22. The computer readable medium of claim 21, wherein said
instructions for causing one or more processors to automatically
generate said transformation document comprises: instructions for
causing one or more processors to determine whether any data
structure pattern on said first list is identical to a data
structure pattern on said second list; and instructions for causing
one or more processors to insert, in response to a determination
that a particular data structure pattern on said first list is
identical to a data structure on said second list, a template into
said transformation document, said template comprising a copy
action, said template causing said particular data structure
pattern to be copied into said result document when said particular
data structure pattern is encountered during processing of said
transformation document.
23. The computer readable medium of claim 13, further comprising:
instructions for causing one or more processors to process said
transformation document in conjunction with a third document to
derive a transformed document, wherein said third document is a
different document from said source document.
24. The computer readable medium of claim 23, wherein said source
document is of a particular type, and wherein said third document
is of the same particular type.
Description
FIELD OF THE INVENTION
[0001] This invention relates generally to computer systems, and
more particularly to a mechanism for automatically generating a
transformation document.
BACKGROUND
[0002] The XML (extensible Markup Language) specification
established by the W3C Organization provides a standardized
methodology for exchanging structured data between different
mechanisms. The different mechanisms may be different components
within the same system (e.g. different program components) or they
may be completely separate systems (e.g. systems of different
companies, or different servers on the World Wide Web). Basically,
XML allows structured data to be exchanged in a textual format
using "element tags" to specify structure and to delimit different
sets of data.
[0003] An example of a portion of an XML document is shown in FIG.
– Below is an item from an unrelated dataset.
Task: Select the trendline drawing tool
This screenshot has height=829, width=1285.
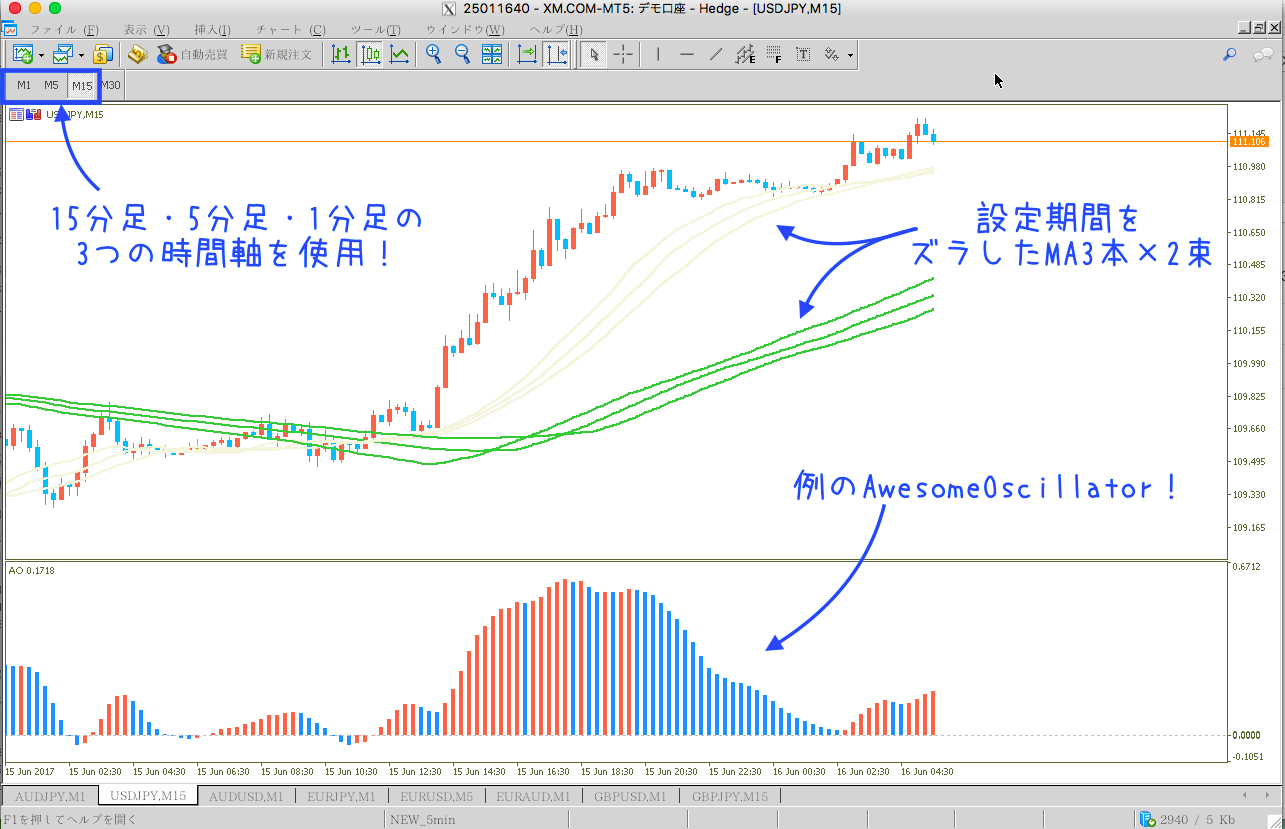Action: pos(716,54)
1. In this example, information about a person is being exchanged.
To indicate that the information pertains to a person, the "person"
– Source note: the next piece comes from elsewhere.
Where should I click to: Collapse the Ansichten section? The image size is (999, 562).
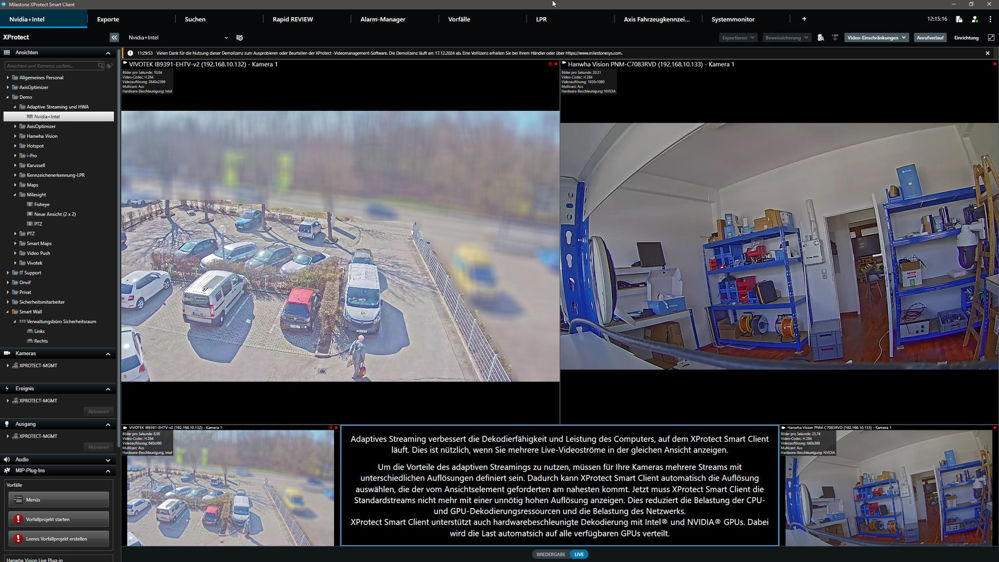(x=108, y=53)
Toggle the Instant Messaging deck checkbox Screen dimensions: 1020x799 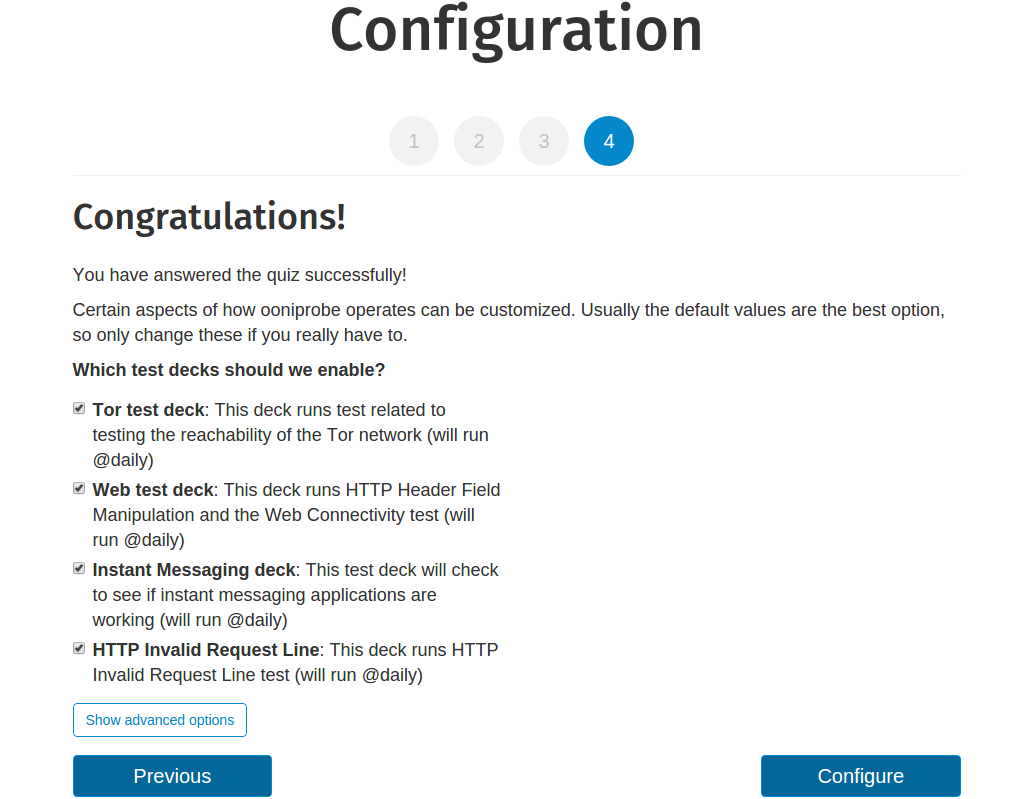(79, 568)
element tags are used to delimit the data. Nested within the
"person" element tags are two sets of information: (1) a name; and
(2) an address. These sets of information are also delimited using
the "Name" and "Address" element tags, respectively. Nested within
the "Name" element tags are three child elements, namely, a first,
middle, and last name, each of which is delimited by respective
element tags, and each of which has an associated value. Likewise,
nested within the "Address" element tags are four child elements,
namely, a street, city, state, and zip code, each of which is
delimited by respective element tags, and each of which has an
associated value. By delimiting the sets of data using nested
element tags in this manner, the XML document makes it clear how
the data is structured, and what each set of data represents. As a
result, any mechanism that is capable of understanding the element
tags used to delimit the data will be able to interpret and process
the data. In this manner, XML makes it possible to exchange
structured data in a textual, program-independent, and
platform-independent manner. It is this general nature of XML that
makes it so flexible and versatile. Because of its versatility, XML
has grown significantly in popularity in recent years. The above
discussion provides just a brief description of the XML
specification. More information on XML may be found on the W3C
website at www.w3c.org. All of the information on that website, as
of the filing date of the present application, is incorporated
herein by reference.
[0004] In some instances, before data in an XML document can be
processed or rendered, the XML document first needs to be
transformed. For example, if the information of the person shown in
FIG. 1 is to be rendered on a cellular phone display, and the
cellular phone display does not have enough room for a middle name,
then the XML document may first need to be transformed by removing
the "middle" name element before the information is provided to the
cellular phone to be displayed. As another example, the element tag
used in one system may differ from the element tag used in another
system. For example, the "person" element tag in one system may
correspond to the "employee" element tag in another system. Before
the XML document is processed into the other system, the XML
document is first transformed to change the "person" element tag to
an "employee" element tag. These are examples of simple
transformations that can be made to an XML document. Many other
more complex transformations may also be made.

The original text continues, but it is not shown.